## GIVEN TASK
Can you present every one of the rows below as a numbered list, leaving out the blank lines?

## GIVEN ENTRIES

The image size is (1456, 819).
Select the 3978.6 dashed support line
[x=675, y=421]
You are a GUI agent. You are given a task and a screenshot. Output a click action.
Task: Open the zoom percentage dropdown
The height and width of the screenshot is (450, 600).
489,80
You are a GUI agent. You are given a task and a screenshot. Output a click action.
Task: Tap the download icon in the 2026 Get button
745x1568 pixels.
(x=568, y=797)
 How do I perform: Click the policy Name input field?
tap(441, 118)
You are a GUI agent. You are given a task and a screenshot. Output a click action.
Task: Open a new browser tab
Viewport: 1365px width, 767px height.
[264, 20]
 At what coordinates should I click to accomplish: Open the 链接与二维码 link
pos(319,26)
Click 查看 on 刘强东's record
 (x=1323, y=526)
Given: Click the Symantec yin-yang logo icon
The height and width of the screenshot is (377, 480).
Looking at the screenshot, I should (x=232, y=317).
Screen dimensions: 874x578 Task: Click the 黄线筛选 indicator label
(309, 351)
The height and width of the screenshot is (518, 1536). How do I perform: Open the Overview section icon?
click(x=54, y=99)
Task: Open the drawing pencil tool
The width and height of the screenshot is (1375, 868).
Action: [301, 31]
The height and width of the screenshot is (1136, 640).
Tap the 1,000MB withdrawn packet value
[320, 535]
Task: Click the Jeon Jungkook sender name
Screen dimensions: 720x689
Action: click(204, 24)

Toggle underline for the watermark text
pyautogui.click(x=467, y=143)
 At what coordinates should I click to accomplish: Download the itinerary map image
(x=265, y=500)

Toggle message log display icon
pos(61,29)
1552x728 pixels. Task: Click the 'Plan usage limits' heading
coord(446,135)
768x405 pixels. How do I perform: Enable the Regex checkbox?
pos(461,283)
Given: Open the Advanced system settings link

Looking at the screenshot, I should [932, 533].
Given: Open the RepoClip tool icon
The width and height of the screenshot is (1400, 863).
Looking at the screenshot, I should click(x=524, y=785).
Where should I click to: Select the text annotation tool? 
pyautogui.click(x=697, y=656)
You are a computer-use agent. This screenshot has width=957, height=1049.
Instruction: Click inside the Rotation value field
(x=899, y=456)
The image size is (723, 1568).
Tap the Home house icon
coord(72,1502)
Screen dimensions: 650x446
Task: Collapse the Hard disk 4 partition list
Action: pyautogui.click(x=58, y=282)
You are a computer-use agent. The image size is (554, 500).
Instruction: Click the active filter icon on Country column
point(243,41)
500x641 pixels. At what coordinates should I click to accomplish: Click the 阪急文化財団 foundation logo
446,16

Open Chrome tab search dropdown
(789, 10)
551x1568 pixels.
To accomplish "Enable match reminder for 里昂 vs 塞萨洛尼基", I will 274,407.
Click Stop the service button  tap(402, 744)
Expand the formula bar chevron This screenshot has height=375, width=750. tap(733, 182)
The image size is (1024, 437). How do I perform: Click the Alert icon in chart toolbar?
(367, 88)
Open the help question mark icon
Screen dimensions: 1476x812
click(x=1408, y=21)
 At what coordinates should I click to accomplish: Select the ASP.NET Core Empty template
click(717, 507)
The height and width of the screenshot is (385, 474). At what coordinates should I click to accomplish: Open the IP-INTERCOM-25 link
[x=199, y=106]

## FINAL ANSWER
1. The image size is (1456, 819).
2. Select the 3978.6 dashed support line
3. [x=675, y=421]
4. You are a GUI agent. You are given a task and a screenshot. Output a click action.
5. Task: Open the zoom percentage dropdown
6. The height and width of the screenshot is (450, 600).
7. 489,80
8. You are a GUI agent. You are given a task and a screenshot. Output a click action.
9. Task: Tap the download icon in the 2026 Get button
10. 745x1568 pixels.
11. (x=568, y=797)
12.  How do I perform: Click the policy Name input field?
13. tap(441, 118)
14. You are a GUI agent. You are given a task and a screenshot. Output a click action.
15. Task: Open a new browser tab
16. Viewport: 1365px width, 767px height.
17. [264, 20]
18.  At what coordinates should I click to accomplish: Open the 链接与二维码 link
19. pos(319,26)
20. Click 查看 on 刘强东's record
21.  (x=1323, y=526)
22. Given: Click the Symantec yin-yang logo icon
23. The height and width of the screenshot is (377, 480).
24. Looking at the screenshot, I should (x=232, y=317).
25. Screen dimensions: 874x578 Task: Click the 黄线筛选 indicator label
26. (309, 351)
27. The height and width of the screenshot is (518, 1536). How do I perform: Open the Overview section icon?
28. click(x=54, y=99)
29. Task: Open the drawing pencil tool
30. The width and height of the screenshot is (1375, 868).
31. Action: [301, 31]
32. The height and width of the screenshot is (1136, 640).
33. Tap the 1,000MB withdrawn packet value
34. [320, 535]
35. Task: Click the Jeon Jungkook sender name
36. Screen dimensions: 720x689
37. Action: click(204, 24)
38. Toggle underline for the watermark text
39. pyautogui.click(x=467, y=143)
40.  At what coordinates should I click to accomplish: Download the itinerary map image
41. (x=265, y=500)
42. Toggle message log display icon
43. pos(61,29)
44. 1552x728 pixels. Task: Click the 'Plan usage limits' heading
45. coord(446,135)
46. 768x405 pixels. How do I perform: Enable the Regex checkbox?
47. pos(461,283)
48. Given: Open the Advanced system settings link
49. Looking at the screenshot, I should [932, 533].
50. Given: Open the RepoClip tool icon
51. The width and height of the screenshot is (1400, 863).
52. Looking at the screenshot, I should click(x=524, y=785).
53. Where should I click to: Select the text annotation tool? 
54. pyautogui.click(x=697, y=656)
55. You are a computer-use agent. This screenshot has width=957, height=1049.
56. Instruction: Click inside the Rotation value field
57. (x=899, y=456)
58. The image size is (723, 1568).
59. Tap the Home house icon
60. coord(72,1502)
61. Screen dimensions: 650x446
62. Task: Collapse the Hard disk 4 partition list
63. Action: pyautogui.click(x=58, y=282)
64. You are a computer-use agent. The image size is (554, 500).
65. Instruction: Click the active filter icon on Country column
66. point(243,41)
67. 500x641 pixels. At what coordinates should I click to accomplish: Click the 阪急文化財団 foundation logo
68. 446,16
69. Open Chrome tab search dropdown
70. (789, 10)
71. 551x1568 pixels.
72. To accomplish "Enable match reminder for 里昂 vs 塞萨洛尼基", I will 274,407.
73. Click Stop the service button  tap(402, 744)
74. Expand the formula bar chevron This screenshot has height=375, width=750. tap(733, 182)
75. The image size is (1024, 437). How do I perform: Click the Alert icon in chart toolbar?
76. (367, 88)
77. Open the help question mark icon
78. Screen dimensions: 1476x812
79. click(x=1408, y=21)
80.  At what coordinates should I click to accomplish: Select the ASP.NET Core Empty template
81. click(717, 507)
82. The height and width of the screenshot is (385, 474). At what coordinates should I click to accomplish: Open the IP-INTERCOM-25 link
83. [x=199, y=106]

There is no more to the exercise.